The Los Angeles artist Mark Bradford’s solo exhibition inaugurates Hauser & Wirth’s new space in H Queen’s, the much-anticipated art building in downtown Hong Kong that was completed last year.
It’s unsurprising that Hauser & Wirth chose Bradford, who represented the United States at the 2017 Venice Biennale, to open their new 10,000-square-foot gallery. Last year, a triptych by the artist sold for $5 million at Art Basel Miami. And, since his 2015 exhibition at the Rockbund Art Museum in Shanghai, his name has been on the radar of all major Asian collectors.
Bradford is best known for his multilayered abstract canvases that serve as windows onto the class, race and gender-based economies of urban society. Using layers of pasted material, sanded down to reveal juxtapositions of color and pattern, the grid like patterns of his rich topographical landscapes have been compared to the works of Mondrian. In 2015, he described his work to the New Yorker as abstract art “with a social or political context clinging to the edges.”
Born in Los Angeles in 1961 to a single mother, Bradford worked at his mother’s hair dressing salon before going to art school. When he discovered painting was another way to manifest his intuition for beauty, he was awarded, aged 30, a full scholarship to the California Institute of the Arts. Since then, he has been creating pieces at an impressive rate, inspired by the rapidly changing neighborhoods of his city and often drawing on historical parallels, such as the Tulsa race riots of 1921 and the Los Angeles race riots in 1992, such as in “Scorched Earth” (2006).
Quoting Michel Laguerre’s “The Informal City,” he said: “The informal arena provides a hidden space where one can stand to read a city as a social laboratory of everyday practice.” His studio is located close to where he grew up, in a southern Los Angeles neighborhood blighted in his youth by deindustrialization and the crack epidemic of the 1980s.

Data section:

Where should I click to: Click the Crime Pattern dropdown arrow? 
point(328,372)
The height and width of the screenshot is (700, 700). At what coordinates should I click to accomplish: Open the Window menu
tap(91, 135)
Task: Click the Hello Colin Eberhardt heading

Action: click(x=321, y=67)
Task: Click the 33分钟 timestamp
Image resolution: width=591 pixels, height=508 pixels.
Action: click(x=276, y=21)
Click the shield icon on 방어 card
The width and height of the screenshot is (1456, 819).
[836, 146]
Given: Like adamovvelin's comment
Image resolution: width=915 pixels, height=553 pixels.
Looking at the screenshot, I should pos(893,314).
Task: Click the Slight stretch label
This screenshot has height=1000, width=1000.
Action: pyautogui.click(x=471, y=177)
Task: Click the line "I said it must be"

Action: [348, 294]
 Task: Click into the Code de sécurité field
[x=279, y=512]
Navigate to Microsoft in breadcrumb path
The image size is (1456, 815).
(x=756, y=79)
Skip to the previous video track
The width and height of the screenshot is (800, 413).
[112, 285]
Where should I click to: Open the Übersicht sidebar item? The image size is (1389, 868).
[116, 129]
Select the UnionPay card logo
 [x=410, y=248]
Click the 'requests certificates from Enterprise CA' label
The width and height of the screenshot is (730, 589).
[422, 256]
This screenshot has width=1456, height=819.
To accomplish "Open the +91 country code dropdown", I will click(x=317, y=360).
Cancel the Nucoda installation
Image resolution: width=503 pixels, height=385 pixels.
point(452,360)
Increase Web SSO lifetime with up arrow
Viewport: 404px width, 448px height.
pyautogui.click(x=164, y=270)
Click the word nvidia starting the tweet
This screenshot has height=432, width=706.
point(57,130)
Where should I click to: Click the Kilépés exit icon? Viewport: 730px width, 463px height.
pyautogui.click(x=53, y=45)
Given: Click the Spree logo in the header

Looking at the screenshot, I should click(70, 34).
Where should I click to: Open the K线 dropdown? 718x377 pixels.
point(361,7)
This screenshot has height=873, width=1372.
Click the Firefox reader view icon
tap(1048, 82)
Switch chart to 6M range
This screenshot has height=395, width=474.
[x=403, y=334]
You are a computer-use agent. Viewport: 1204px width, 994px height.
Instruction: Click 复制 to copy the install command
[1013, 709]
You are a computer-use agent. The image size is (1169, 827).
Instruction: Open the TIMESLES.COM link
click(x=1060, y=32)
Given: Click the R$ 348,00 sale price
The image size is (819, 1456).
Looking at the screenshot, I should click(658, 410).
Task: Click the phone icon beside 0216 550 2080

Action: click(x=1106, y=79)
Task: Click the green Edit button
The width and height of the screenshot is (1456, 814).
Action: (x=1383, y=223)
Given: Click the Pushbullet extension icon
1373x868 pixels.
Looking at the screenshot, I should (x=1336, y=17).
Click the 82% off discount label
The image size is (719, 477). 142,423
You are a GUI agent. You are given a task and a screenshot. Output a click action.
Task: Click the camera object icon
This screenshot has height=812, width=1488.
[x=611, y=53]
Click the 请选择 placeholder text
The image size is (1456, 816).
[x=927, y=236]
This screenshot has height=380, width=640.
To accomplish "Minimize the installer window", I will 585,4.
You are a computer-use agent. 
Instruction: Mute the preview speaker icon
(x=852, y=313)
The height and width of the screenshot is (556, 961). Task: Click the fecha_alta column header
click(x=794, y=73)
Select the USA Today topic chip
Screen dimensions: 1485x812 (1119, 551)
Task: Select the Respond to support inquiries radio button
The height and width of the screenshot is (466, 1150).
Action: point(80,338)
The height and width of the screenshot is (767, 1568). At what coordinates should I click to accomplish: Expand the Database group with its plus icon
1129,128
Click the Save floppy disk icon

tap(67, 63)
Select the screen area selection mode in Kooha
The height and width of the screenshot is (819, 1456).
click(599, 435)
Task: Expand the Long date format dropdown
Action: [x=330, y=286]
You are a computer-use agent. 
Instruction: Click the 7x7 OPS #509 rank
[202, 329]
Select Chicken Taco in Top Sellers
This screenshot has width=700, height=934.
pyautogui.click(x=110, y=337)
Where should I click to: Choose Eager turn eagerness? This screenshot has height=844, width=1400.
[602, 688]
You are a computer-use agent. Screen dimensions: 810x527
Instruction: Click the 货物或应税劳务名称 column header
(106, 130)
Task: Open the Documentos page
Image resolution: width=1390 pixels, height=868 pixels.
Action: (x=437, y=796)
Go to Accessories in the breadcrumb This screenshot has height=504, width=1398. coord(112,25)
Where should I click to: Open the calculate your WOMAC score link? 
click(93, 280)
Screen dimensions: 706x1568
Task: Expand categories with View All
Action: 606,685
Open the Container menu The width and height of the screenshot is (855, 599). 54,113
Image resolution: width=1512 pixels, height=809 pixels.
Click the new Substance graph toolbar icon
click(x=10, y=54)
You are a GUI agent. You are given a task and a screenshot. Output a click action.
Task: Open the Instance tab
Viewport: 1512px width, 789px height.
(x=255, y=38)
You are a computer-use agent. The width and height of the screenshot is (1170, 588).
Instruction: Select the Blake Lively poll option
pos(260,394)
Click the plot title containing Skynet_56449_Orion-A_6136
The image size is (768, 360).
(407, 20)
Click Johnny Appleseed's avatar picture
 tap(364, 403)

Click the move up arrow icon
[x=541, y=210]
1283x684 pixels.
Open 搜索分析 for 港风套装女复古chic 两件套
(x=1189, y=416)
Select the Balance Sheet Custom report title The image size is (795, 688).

Exercise instructions:
(A) Update the Mark Bradford article by rewriting everything from "Quoting Michel Laguerre’s" down to "of the 1980s.", with "studio" replaced by "workshop".
(B) Please go on with the Mark Bradford article, picking up after its final sentence.

Responses per task:
(A)
Quoting Michel Laguerre’s “The Informal City,” he said: “The informal arena provides a hidden space where one can stand to read a city as a social laboratory of everyday practice.” His workshop is located close to where he grew up, in a southern Los Angeles neighborhood blighted in his youth by deindustrialization and the crack epidemic of the 1980s.

(B)
He often uses materials found around his studio, exploring the materiality of informal economies. His 2004 piece “Los Moscos” (The Flies), which uses a derogatory term for migrant laborers, was inspired by Hispanic immigrants waiting outside a Home Depot store. Bradford scoured the area, collecting hundreds of advertisements for lawyers, handbills, and other scraps, which he transformed into an aerial view of the city: an explosion of yellow on black, with thin radial veins. The piece is now owned by the Tate in London.
Materiality is the lens through which Bradford depicts the urban landscape, as well as the medium of his rebellion. “I built this vocabulary, using only paper,” he said in an interview with the New Yorker. “I liked the social fabric they represented.” Bradford is stubbornly loyal to his city, his neighborhood, and even to Home Depot, where he bought his first art supplies back when he couldn’t afford a $20 tube of paint. And although his pieces now sell for millions, he told the New Yorker: “If Home Depot doesn’t have it, Mark Bradford doesn’t need it.”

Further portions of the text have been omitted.